A less valuable euro basically means a roughly 15% discount for Americans using dollars to buy things in Europe, compared to last summer. For example, in 2021, $100 would only get you about €82 worth of goods or services. Now, that same hundred bucks can get you €100 worth.

Reuters reported on Friday, “American tourists were thronging Paris’s Avenue Montaigne” on shopping sprees due to the weak euro. It also noted that there was a four-fold increase in tourism spending in Europe this year in June compared with 2021.

If you’re planning a trip to Europe, you’ll want to use a credit or debit card that doesn’t change a foreign transaction fee in order to get the most from the discounted euro. Some cards will charge 3% to 5% for every transaction, taking bites out of your conversion discount.

The bad news? Prices might be cheaper for Americans once you get to Europe, but flying there has been difficult due to increased demand and a lack of preparedness from a tourism industry rebounding from the COVID-19 pandemic. According to NPR, “passengers are encountering chaotic scenes at airports, including lengthy delays, canceled flights and headaches over lost luggage.”

What about buying European products online?
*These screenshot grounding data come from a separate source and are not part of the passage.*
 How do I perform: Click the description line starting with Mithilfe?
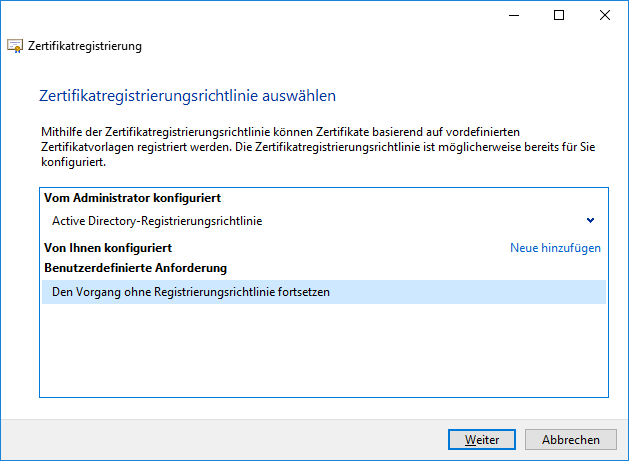(280, 132)
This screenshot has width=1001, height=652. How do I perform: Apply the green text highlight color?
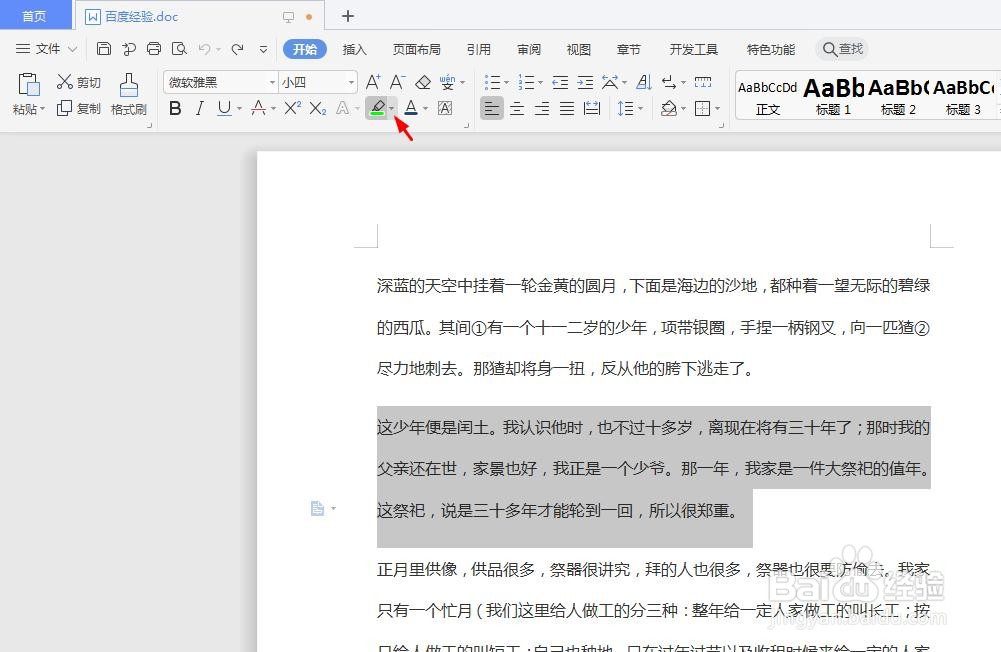click(378, 108)
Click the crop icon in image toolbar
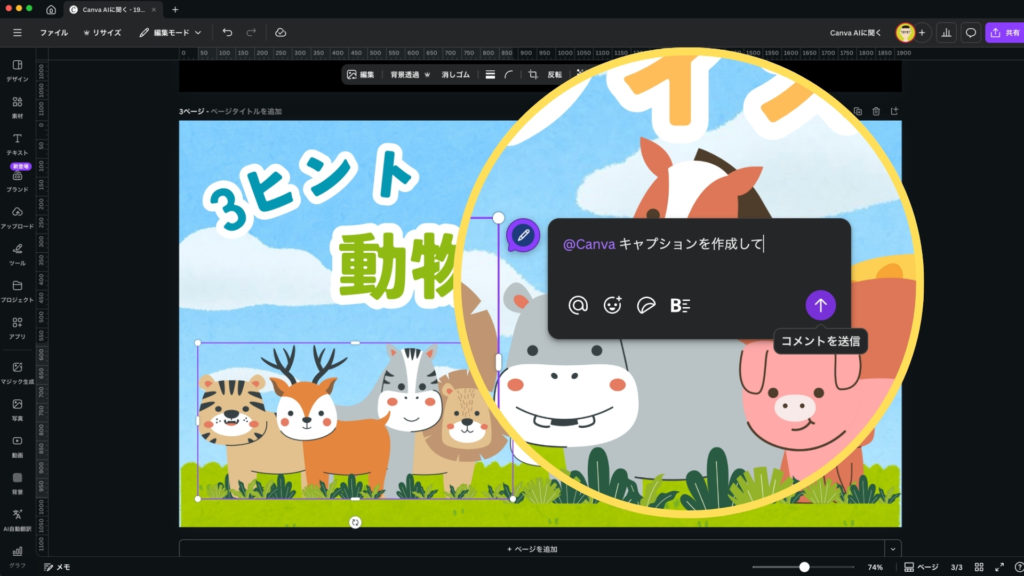This screenshot has width=1024, height=576. pyautogui.click(x=533, y=74)
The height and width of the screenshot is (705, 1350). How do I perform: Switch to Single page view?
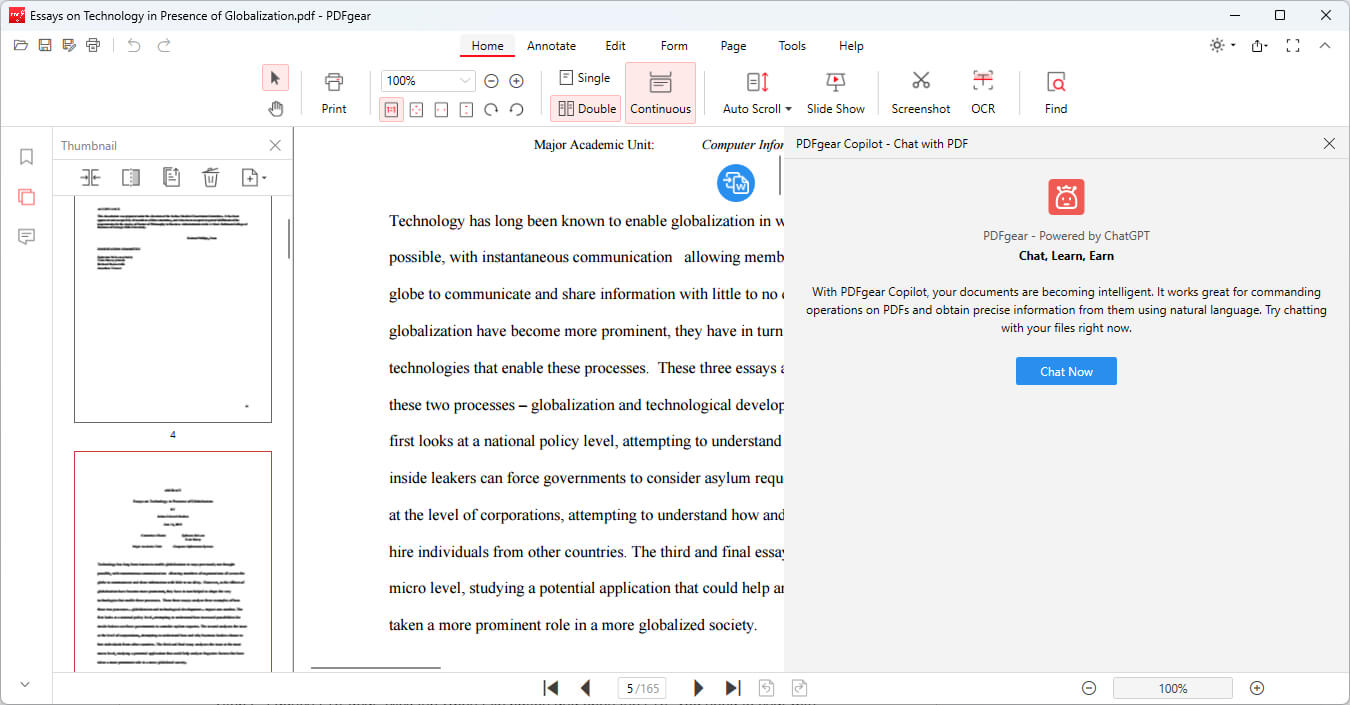coord(584,78)
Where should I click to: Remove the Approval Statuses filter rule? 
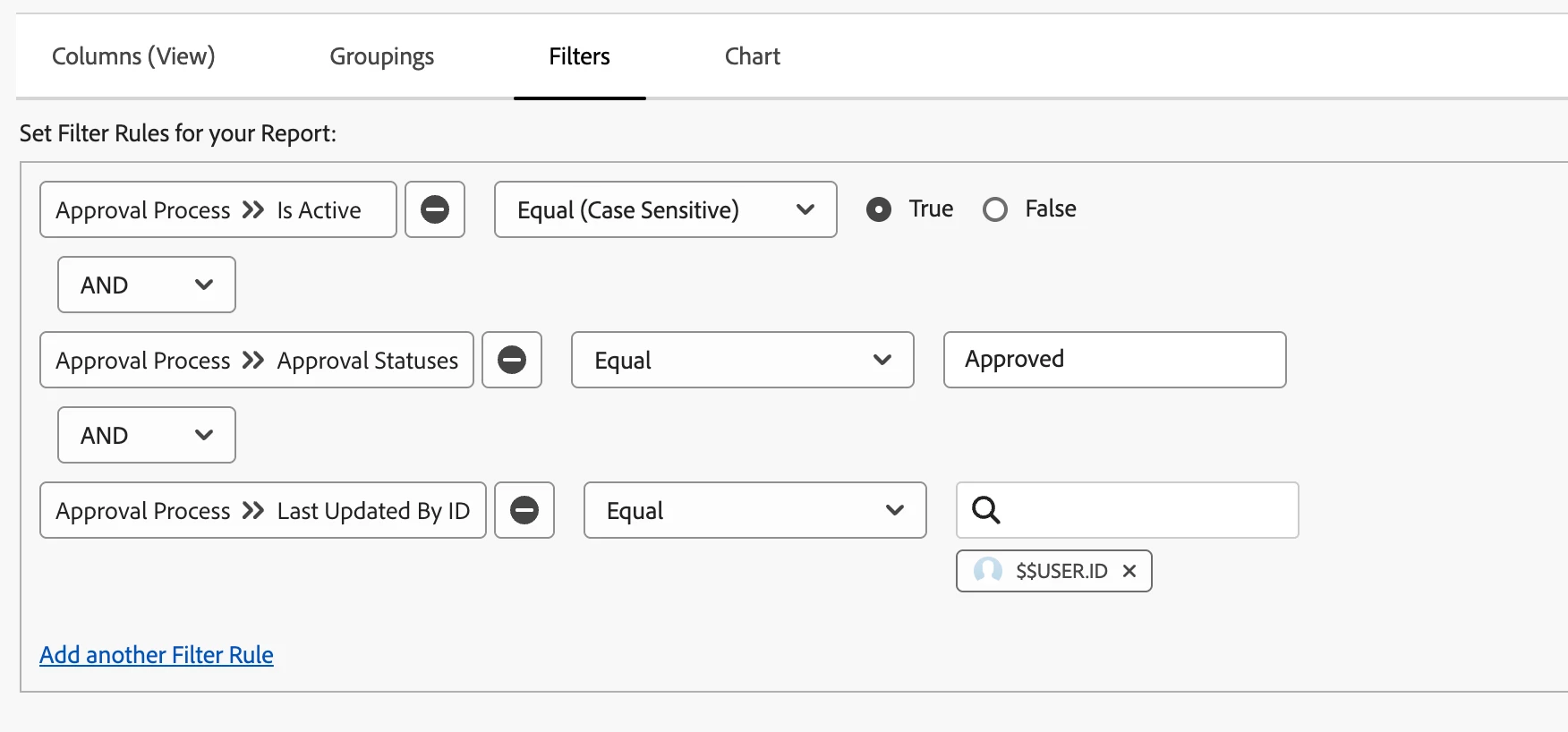512,360
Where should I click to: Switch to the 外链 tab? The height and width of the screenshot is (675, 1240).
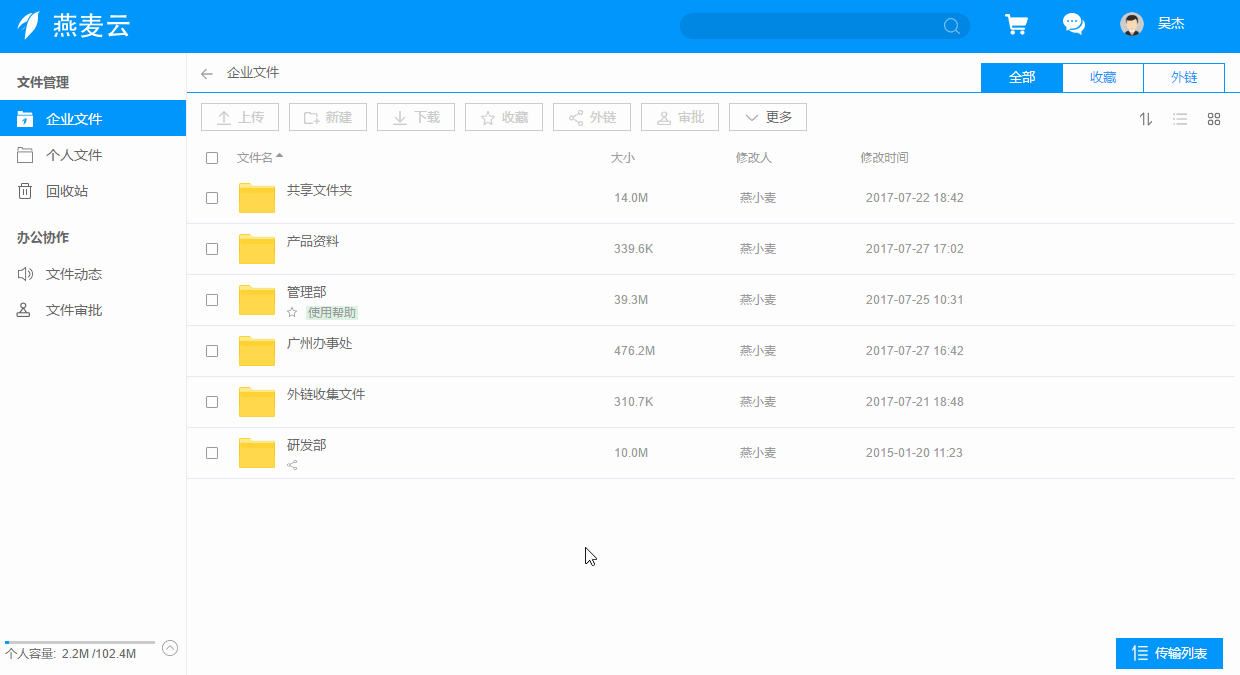pos(1183,77)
Any websites that use the euro as their accepted currency will essentially be cheaper for Americans converting dollars to make purchases, exactly as the currency conversion discount (compared to last summer) applies to goods and services bought in person.

For customers in the US, the weaker euro could also lower prices on imported goods from Europe, regardless of whether you purchase them in stores or online.

What comes next for the euro?

The biggest impact so far in the decline of the euro might be psychological. The rise of the euro as a competitor to the dollar has been an important political project for the EU. On its 20th anniversary, European Parliament President David Sassoli called the euro “a condition for protecting and relaunching the European economic, social, and political model in the face of the transformations of our time.”

As its value plunges in 2022, the euro could lose the confidence of European investors, leading to a longer term challenge for the economic stability of the European Union.